Bir sonraki konuşmacı İsmail kılıçarslan da, Suriye’de elde edilen başarının 13 yılın sonundaki 12 günde elde edildiğini belirtti. Kılıçarslan, “2016’da Rusların yoğun bombardımanıyla mücahitler Halep’ten geri çekilmek zorunda kaldı. İdlib civarına geçildi. Sonra Türkiye cumhuriyeti devleti son derece akılcı bir politikayla, Kuzey Suriye’nin içine doğru ilerleyen ve savaşan bütün mücahitleri derleyip toplayan, eğiten donatan bir akıl geliştirdi. Bir akademi kurdu adeta. İdlib’de binlerce askeri eğitip donattık. Bu muazzam hazırlık, bir fırsat yakaladığında, ülkesini zalimlerin elinden geri aldı. Neyle oluştu bu fırsat, Rusya’nın Ukrayna’ya yoğunlaşmasıyla. Suriye’deki savaşı sürdürmenin bedelini göze alamadı Rusya. İran’ın milis kuvvetleri, Hizbullah başta olmak üzere, Afganistan’dan Pakistan’dan, Hindistan’dan getirdiği katiller savaşıyordu. Bir de rejim askeri dediğimiz Esed’in askerleri savaşıyordu.
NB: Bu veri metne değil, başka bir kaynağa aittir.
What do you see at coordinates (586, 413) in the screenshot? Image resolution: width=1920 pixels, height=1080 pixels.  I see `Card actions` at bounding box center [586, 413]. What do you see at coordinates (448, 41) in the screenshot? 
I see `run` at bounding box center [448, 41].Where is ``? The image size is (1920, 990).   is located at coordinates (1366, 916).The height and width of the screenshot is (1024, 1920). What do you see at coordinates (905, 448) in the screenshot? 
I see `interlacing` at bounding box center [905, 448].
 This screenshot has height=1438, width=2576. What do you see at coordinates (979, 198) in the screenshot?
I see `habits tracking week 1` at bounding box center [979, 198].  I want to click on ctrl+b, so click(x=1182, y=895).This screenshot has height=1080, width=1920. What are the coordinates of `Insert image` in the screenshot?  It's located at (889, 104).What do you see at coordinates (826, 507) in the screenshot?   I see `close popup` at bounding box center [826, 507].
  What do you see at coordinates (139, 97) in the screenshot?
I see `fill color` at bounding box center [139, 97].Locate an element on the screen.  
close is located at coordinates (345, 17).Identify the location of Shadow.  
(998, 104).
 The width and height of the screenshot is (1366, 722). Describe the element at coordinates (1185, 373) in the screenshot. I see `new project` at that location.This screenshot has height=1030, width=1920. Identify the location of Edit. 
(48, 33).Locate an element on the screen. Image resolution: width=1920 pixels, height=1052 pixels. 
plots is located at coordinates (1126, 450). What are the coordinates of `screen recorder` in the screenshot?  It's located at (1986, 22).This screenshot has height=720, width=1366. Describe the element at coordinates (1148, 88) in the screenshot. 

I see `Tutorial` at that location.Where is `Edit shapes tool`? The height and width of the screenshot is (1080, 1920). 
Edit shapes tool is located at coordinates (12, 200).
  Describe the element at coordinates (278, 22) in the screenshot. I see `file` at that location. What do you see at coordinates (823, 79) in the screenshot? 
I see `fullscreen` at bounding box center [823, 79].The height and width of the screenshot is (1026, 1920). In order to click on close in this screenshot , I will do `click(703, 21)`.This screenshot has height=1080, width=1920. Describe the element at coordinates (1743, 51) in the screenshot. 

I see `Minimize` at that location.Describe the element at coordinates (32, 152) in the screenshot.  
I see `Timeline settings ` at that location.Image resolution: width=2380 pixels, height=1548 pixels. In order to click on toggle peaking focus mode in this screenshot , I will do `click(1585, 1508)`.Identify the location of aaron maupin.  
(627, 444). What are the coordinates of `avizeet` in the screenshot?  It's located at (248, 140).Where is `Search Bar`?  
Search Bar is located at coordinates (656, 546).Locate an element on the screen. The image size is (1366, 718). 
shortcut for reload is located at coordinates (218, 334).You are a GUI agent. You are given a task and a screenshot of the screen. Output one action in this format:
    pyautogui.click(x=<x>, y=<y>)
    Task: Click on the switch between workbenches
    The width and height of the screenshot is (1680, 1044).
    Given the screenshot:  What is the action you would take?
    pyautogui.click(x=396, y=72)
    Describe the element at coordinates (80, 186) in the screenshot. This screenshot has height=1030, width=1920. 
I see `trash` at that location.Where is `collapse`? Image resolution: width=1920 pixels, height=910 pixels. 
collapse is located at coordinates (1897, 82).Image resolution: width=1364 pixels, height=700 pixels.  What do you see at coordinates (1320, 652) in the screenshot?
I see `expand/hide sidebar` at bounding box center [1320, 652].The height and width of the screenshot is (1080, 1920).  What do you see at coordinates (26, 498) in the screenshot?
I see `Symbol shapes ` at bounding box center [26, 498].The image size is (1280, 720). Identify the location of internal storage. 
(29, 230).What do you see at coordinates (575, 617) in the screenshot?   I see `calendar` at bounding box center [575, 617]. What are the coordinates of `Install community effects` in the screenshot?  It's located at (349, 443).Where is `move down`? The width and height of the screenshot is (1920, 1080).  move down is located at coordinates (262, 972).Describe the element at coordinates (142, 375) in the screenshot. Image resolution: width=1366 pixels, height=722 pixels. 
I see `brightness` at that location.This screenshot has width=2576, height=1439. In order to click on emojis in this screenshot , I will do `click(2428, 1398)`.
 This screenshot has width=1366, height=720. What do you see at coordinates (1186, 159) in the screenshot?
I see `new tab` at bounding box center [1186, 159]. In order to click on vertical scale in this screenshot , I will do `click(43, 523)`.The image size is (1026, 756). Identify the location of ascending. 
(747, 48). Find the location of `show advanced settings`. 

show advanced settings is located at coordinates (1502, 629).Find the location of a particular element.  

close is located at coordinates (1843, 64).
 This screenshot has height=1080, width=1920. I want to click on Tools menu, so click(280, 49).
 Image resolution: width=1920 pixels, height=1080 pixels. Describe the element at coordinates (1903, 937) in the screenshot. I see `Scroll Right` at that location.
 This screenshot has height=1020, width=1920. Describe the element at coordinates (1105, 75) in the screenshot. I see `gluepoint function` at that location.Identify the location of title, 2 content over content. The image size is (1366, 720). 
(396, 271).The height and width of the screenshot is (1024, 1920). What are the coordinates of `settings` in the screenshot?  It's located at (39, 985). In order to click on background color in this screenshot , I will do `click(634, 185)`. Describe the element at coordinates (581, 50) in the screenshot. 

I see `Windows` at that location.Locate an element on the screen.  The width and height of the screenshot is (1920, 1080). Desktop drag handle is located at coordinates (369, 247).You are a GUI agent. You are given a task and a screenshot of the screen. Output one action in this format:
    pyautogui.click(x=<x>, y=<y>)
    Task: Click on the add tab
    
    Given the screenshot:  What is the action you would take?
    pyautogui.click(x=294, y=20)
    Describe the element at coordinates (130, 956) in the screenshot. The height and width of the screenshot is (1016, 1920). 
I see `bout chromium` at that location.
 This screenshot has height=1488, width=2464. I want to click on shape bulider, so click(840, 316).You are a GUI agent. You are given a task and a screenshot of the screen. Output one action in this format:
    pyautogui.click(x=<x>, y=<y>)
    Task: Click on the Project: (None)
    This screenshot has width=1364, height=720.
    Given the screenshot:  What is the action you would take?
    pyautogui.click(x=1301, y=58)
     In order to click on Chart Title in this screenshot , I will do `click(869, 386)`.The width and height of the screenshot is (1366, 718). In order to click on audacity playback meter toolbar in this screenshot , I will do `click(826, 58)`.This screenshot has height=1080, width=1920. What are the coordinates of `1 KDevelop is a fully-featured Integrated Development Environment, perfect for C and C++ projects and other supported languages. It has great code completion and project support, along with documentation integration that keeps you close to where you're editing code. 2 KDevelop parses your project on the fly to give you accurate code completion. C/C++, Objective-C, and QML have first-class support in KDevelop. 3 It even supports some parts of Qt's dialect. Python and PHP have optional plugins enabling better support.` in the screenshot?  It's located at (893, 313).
Tam bu esnada Rusya çekilmeyi kararlaştırdığında bu kez de İsrail’le Hizbullah arasında çatışma çıktı. Hizbullah bölgedeki bütün katillerini Lübnan’a doğru çekmek zorunda kaldı. Bu da mücahitlere büyük boşluk oluşturdu. Mücahitler bu boşluğu iyi fark edip ilerlediler ve bu başarıya imza attılar.” dedi

Son konuşmacı Samet Doğan’da Suriye’de yaşadıklarını, şahit olduğu hadiseleri paylaşarak, diktatör kelimesinin vücut bulmuş halini Esed’de gördüğünü belirtti. İnsanların konuşma hakkının dahi olmadığı bir ülke olması nedeniyle Suriye’de karışıklığın çıktığını, neticesinde zalim, diktatör Esed’in devrildiğini belirtti.

Panel, Türkiye’nin Suriye politikası çerçevesinde yapılan değerlendirmeler ve katılımcıların sorularıyla son buldu.